# EXERCISE DIRECTIONS
Each record, in full, must be restated word for word.

Pixel coordinate grounding data
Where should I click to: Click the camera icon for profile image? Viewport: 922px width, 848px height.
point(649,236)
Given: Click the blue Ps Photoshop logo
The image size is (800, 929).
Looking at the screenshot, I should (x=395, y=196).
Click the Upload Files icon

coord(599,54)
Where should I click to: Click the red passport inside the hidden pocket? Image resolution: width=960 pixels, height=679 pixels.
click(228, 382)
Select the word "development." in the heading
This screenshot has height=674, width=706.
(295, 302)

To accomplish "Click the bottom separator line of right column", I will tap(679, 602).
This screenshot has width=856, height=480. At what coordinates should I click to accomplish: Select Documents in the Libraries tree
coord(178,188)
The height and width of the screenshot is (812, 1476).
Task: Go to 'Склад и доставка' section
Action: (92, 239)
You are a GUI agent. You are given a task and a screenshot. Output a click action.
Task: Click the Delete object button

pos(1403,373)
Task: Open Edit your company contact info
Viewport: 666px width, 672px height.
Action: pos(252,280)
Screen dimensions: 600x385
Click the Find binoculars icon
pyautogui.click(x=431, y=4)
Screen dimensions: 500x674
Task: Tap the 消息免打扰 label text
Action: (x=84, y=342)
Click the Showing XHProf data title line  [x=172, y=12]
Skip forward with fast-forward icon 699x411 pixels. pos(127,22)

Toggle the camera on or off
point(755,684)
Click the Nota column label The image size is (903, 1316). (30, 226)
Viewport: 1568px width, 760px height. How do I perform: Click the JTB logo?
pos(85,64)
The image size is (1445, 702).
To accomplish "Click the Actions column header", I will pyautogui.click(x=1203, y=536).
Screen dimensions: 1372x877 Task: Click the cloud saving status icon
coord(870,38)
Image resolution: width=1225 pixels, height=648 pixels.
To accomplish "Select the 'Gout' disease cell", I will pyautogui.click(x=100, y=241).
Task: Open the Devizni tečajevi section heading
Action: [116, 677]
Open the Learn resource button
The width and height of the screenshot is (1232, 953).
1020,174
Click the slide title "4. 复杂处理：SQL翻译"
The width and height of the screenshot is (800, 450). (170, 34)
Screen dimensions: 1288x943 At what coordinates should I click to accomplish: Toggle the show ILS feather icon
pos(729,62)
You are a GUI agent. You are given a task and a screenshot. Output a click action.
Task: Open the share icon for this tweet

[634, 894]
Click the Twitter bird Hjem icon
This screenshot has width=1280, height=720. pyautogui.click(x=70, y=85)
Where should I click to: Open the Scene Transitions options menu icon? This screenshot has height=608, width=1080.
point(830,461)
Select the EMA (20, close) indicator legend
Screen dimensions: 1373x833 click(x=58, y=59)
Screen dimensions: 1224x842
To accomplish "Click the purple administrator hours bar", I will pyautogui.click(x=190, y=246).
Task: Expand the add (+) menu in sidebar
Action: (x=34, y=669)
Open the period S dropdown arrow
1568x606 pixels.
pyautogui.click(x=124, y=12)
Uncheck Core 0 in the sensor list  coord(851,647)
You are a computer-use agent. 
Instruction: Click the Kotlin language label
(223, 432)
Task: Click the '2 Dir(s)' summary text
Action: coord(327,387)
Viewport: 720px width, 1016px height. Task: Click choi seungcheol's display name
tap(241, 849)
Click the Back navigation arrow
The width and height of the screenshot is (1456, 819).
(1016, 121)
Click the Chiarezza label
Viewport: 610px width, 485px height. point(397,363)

# REPLY TO THE EXERCISE
Where should I click to: Click the camera icon for profile image? Viewport: 922px width, 848px height.
point(649,236)
Given: Click the blue Ps Photoshop logo
The image size is (800, 929).
Looking at the screenshot, I should (x=395, y=196).
Click the Upload Files icon

coord(599,54)
Where should I click to: Click the red passport inside the hidden pocket? Image resolution: width=960 pixels, height=679 pixels.
click(228, 382)
Select the word "development." in the heading
This screenshot has height=674, width=706.
(295, 302)

To accomplish "Click the bottom separator line of right column", I will tap(679, 602).
This screenshot has width=856, height=480. At what coordinates should I click to accomplish: Select Documents in the Libraries tree
coord(178,188)
The height and width of the screenshot is (812, 1476).
Task: Go to 'Склад и доставка' section
Action: (92, 239)
You are a GUI agent. You are given a task and a screenshot. Output a click action.
Task: Click the Delete object button

pos(1403,373)
Task: Open Edit your company contact info
Viewport: 666px width, 672px height.
Action: pos(252,280)
Screen dimensions: 600x385
Click the Find binoculars icon
pyautogui.click(x=431, y=4)
Screen dimensions: 500x674
Task: Tap the 消息免打扰 label text
Action: (x=84, y=342)
Click the Showing XHProf data title line  [x=172, y=12]
Skip forward with fast-forward icon 699x411 pixels. pos(127,22)

Toggle the camera on or off
point(755,684)
Click the Nota column label The image size is (903, 1316). (30, 226)
Viewport: 1568px width, 760px height. How do I perform: Click the JTB logo?
pos(85,64)
The image size is (1445, 702).
To accomplish "Click the Actions column header", I will pyautogui.click(x=1203, y=536).
Screen dimensions: 1372x877 Task: Click the cloud saving status icon
coord(870,38)
Image resolution: width=1225 pixels, height=648 pixels.
To accomplish "Select the 'Gout' disease cell", I will pyautogui.click(x=100, y=241).
Task: Open the Devizni tečajevi section heading
Action: [116, 677]
Open the Learn resource button
The width and height of the screenshot is (1232, 953).
1020,174
Click the slide title "4. 复杂处理：SQL翻译"
The width and height of the screenshot is (800, 450). (170, 34)
Screen dimensions: 1288x943 At what coordinates should I click to accomplish: Toggle the show ILS feather icon
pos(729,62)
You are a GUI agent. You are given a task and a screenshot. Output a click action.
Task: Open the share icon for this tweet

[634, 894]
Click the Twitter bird Hjem icon
This screenshot has width=1280, height=720. pyautogui.click(x=70, y=85)
Where should I click to: Open the Scene Transitions options menu icon? This screenshot has height=608, width=1080.
point(830,461)
Select the EMA (20, close) indicator legend
Screen dimensions: 1373x833 click(x=58, y=59)
Screen dimensions: 1224x842
To accomplish "Click the purple administrator hours bar", I will pyautogui.click(x=190, y=246).
Task: Expand the add (+) menu in sidebar
Action: (x=34, y=669)
Open the period S dropdown arrow
1568x606 pixels.
pyautogui.click(x=124, y=12)
Uncheck Core 0 in the sensor list  coord(851,647)
You are a computer-use agent. 
Instruction: Click the Kotlin language label
(223, 432)
Task: Click the '2 Dir(s)' summary text
Action: coord(327,387)
Viewport: 720px width, 1016px height. Task: Click choi seungcheol's display name
tap(241, 849)
Click the Back navigation arrow
The width and height of the screenshot is (1456, 819).
(1016, 121)
Click the Chiarezza label
Viewport: 610px width, 485px height. point(397,363)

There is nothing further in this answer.